The meeting on Thursday in the Pacific coast city of Vladivostok will be
Kim’s first face-to-face talks with another head of state since his talks
with US President Donald Trump in Hanoi collapsed in February.

Earlier the North’s official Korean Central News Agency (KCNA) reported his
departure by train, naming among his entourage foreign minister Ri Yong Ho —
who told journalists after the summit in Vietnam that the country’s stance
would “never change”.

Kim’s private armoured train arrived Wednesday in the Russian border town
of Khasan, Russian media reports said, where he was welcomed with bread and
salt in a traditional gesture.

Russian and North Korean flags were already flying on lamp posts Tuesday on
Vladivostok’s Russky island, where the summit is expected to take place at a
university campus.

The talks follow repeated invitations from Putin since Kim embarked on his
diplomatic overtures last year.

Since March 2018, the formerly reclusive North Korean leader has held four
meetings with Chinese President Xi Jinping, three with the South’s Moon Jae-
in, two with Trump and one with Vietnam’s president.

Analysts say he is now looking for wider international support in his
standoff with Washington.

At the same time, Western diplomats say that with Moscow’s global role a
shadow of what it once was, Russian foreign policy is driven by the “search
for relevance”.

In Hanoi, the cash-strapped North demanded immediate relief from the
sanctions imposed on it over its banned nuclear weapons and ballistic missile
programmes, but the talks broke down in disagreement over what Pyongyang was
prepared to give up in return.

– Cold War ties –

North Korea last week launched a blistering attack on US Secretary of State
Mike Pompeo, insisting he be removed from the negotiations just hours after
announcing it had carried out a new weapons test.

Moscow has already called for the sanctions to be eased, while the US has
accused it of trying to help Pyongyang evade some of the measures —
accusations Russia denies.

Kremlin foreign policy aide Yuri Ushakov told a briefing on Tuesday: “The
focus will be on a political and diplomatic solution to the nuclear problem
on the Korean Peninsula.”

“Russia intends to help consolidate positive trends in every way,” he said,
but added that no joint statement or signing of agreements was planned.
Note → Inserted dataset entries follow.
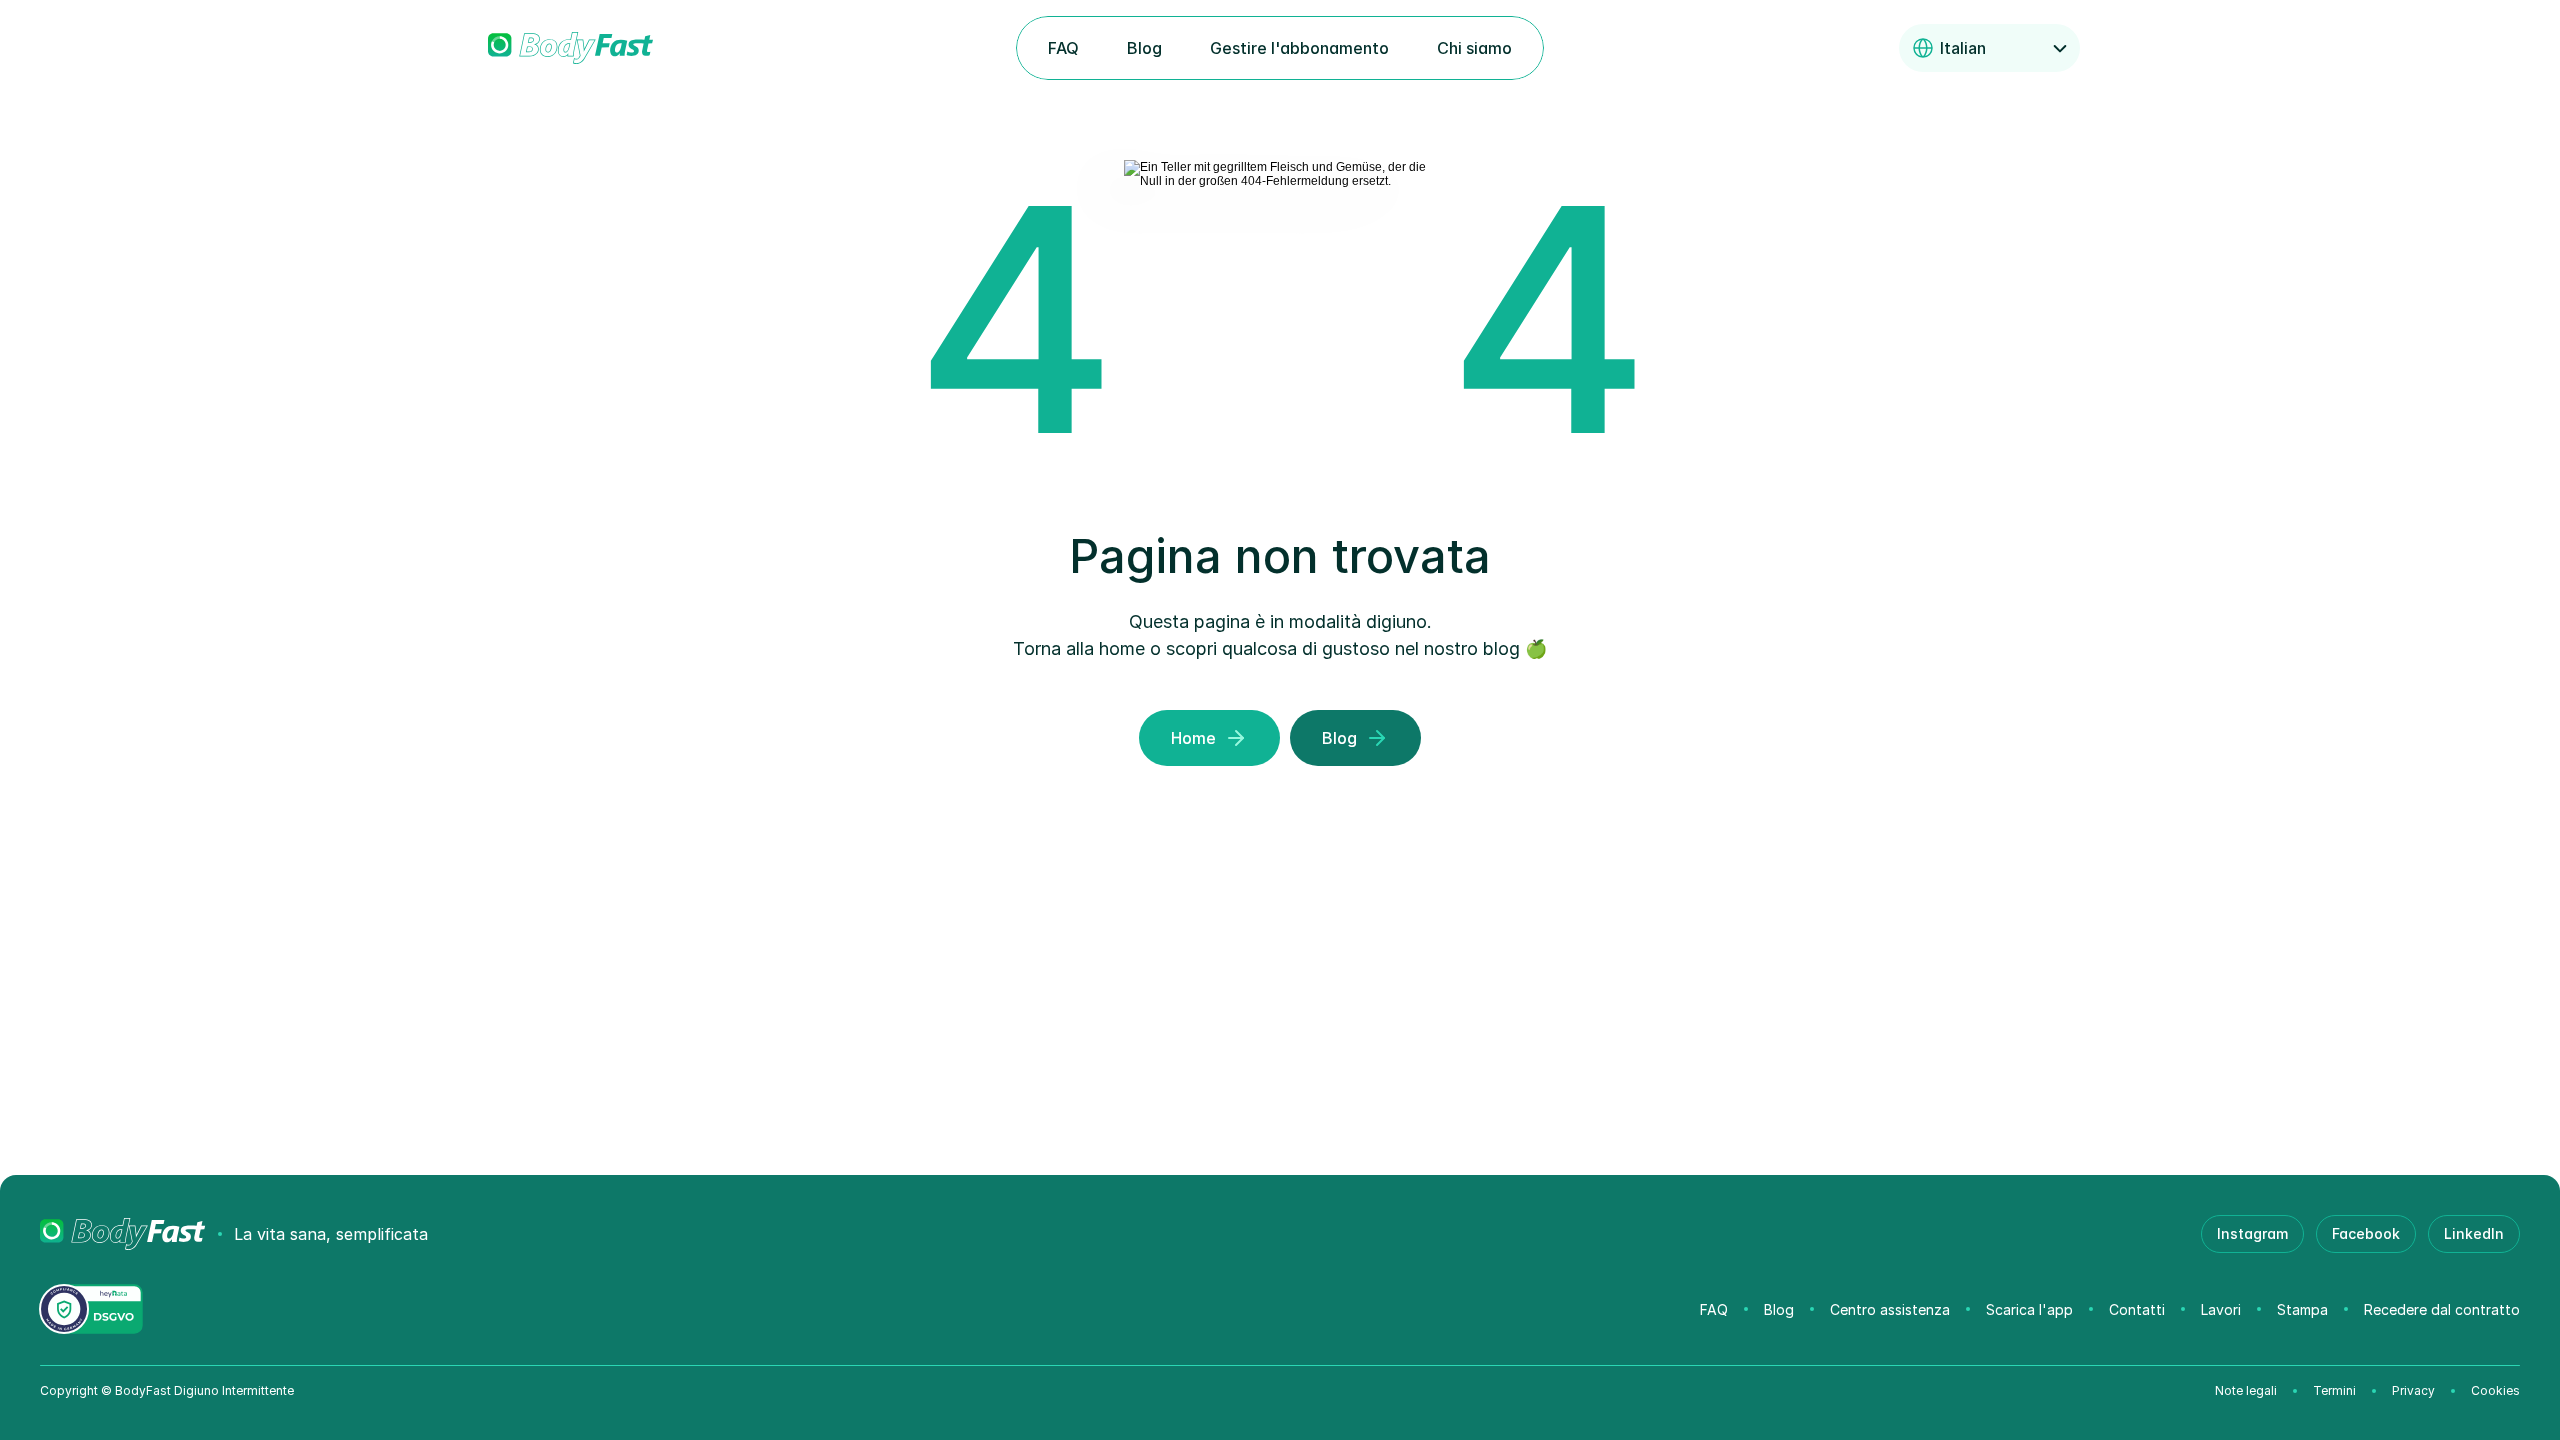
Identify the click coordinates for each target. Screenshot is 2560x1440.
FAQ (1714, 1309)
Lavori (2221, 1309)
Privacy (2413, 1390)
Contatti (2137, 1309)
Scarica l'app (2029, 1309)
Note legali (2246, 1390)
KCNA did not mention whether Kim’s wife Ri Sol Ju or his sister and close
aide Kim Yo Jong were accompanying him.

Moscow was a crucial backer of Pyongyang for decades and their ties go back
to the founding of North Korea, when the Soviet Union installed Kim’s
grandfather Kim Il Sung as leader.

But their relations have often shifted between hot and cold and during the
Cold War, Kim Il Sung was adept at exploiting the Communist rivalry between
Beijing and Moscow to extract concessions from both.

The Soviet Union reduced funding to the North as it began to seek
reconciliation with Seoul in the 1980s, but Pyongyang was hit hard by its
demise in 1991.

Soon after his first election as Russian president, Putin sought to
normalise relations and met Kim Jong Il — the current leader’s father and
predecessor — three times, the first of those meetings in Pyongyang in 2000,
when he became the first Russian leader to visit the North.

China has since cemented its role as the isolated North’s most important
ally, its largest trading partner and crucial fuel supplier, and analysts say
Kim could be looking to balance Beijing’s influence.

“It’s part of the North’s Juche — self-reliance — ideology not to rely on
a single ally,” said Jeong Young-tae, an analyst at the Institute of North
Korean Studies in Seoul.

“Pyongyang has a group of experts on diplomacy who have been in their post
for decades. They’ll know how to play the game if it ever becomes necessary
for Pyongyang to play off its allies against each other.”

While ties between Russia and the North have remained cordial, the last
meeting between their leaders came in 2011, when Kim Jong Il told then-
president Dmitry Medvedev that he was prepared to renounce nuclear testing.

His son has since overseen by far the country’s most powerful blast to
date, and the launch of missiles capable of reaching the entire US mainland.